**Given information**

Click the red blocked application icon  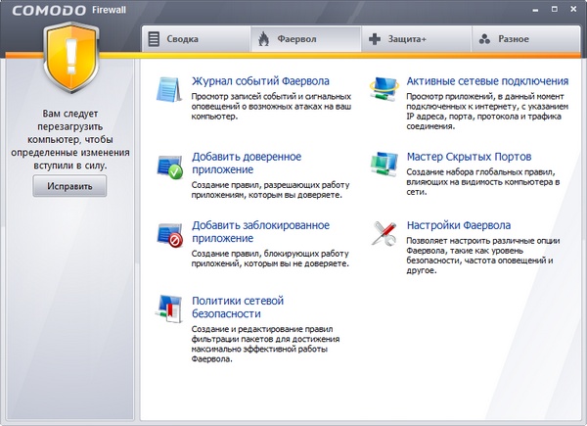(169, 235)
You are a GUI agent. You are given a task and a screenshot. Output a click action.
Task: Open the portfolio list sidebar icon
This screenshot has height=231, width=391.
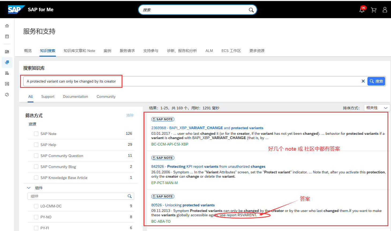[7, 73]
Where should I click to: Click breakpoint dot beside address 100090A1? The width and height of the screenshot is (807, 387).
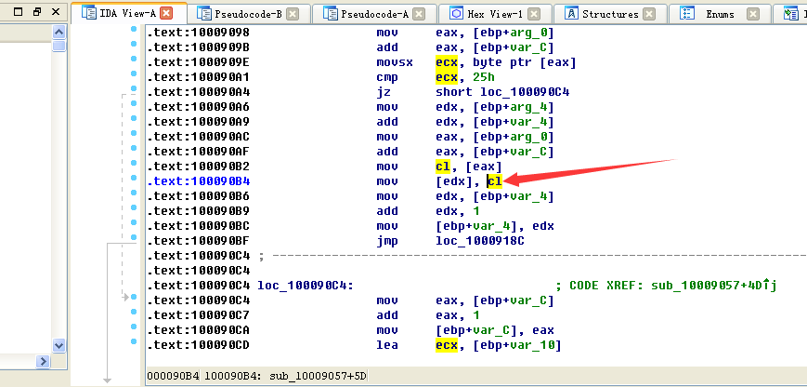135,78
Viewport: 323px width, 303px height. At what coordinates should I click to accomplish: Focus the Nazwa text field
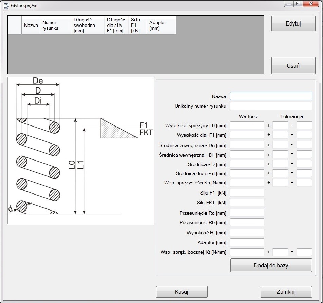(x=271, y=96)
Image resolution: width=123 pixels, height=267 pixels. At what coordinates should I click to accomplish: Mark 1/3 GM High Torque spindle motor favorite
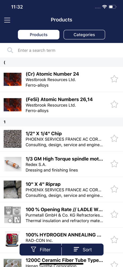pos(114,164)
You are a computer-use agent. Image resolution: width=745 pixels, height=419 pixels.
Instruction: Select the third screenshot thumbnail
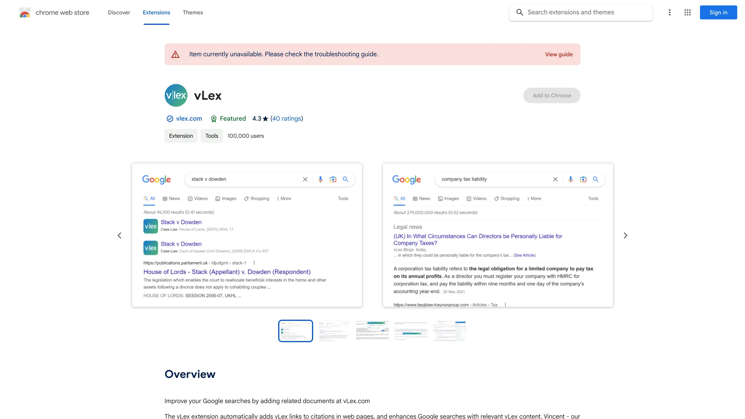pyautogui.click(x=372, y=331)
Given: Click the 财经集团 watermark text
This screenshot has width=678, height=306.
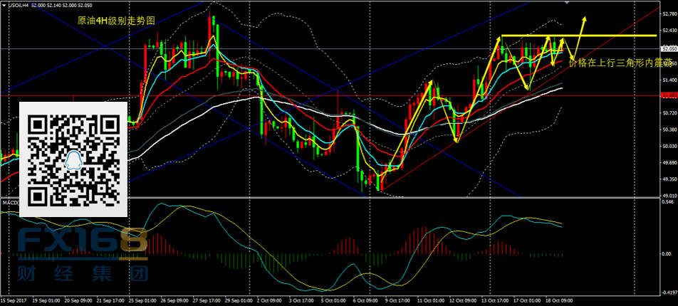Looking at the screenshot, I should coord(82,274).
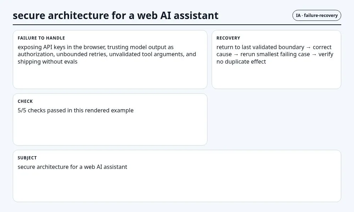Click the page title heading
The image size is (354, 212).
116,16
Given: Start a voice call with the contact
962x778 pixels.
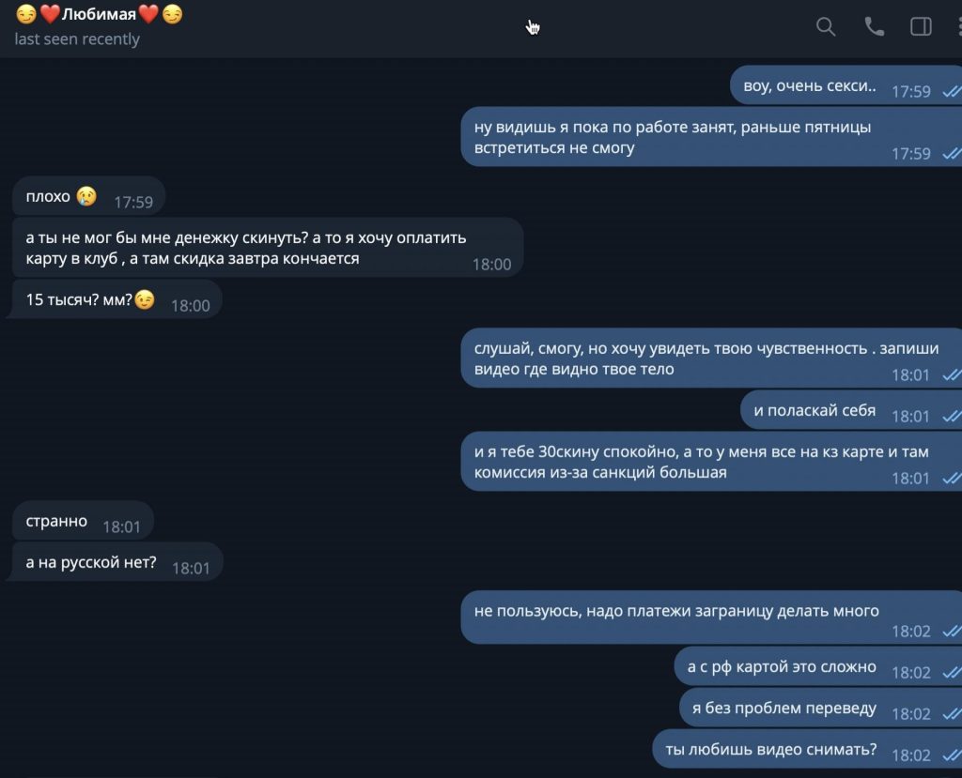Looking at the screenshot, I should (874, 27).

**Task requirements**
Scan the listing for the string "agent", then copy every line where it appears.

**Result of the task**
You are a GUI agent. You are given a task and a screenshot. Output a click action.
You are a computer-use agent. Image resolution: width=745 pixels, height=419 pixels.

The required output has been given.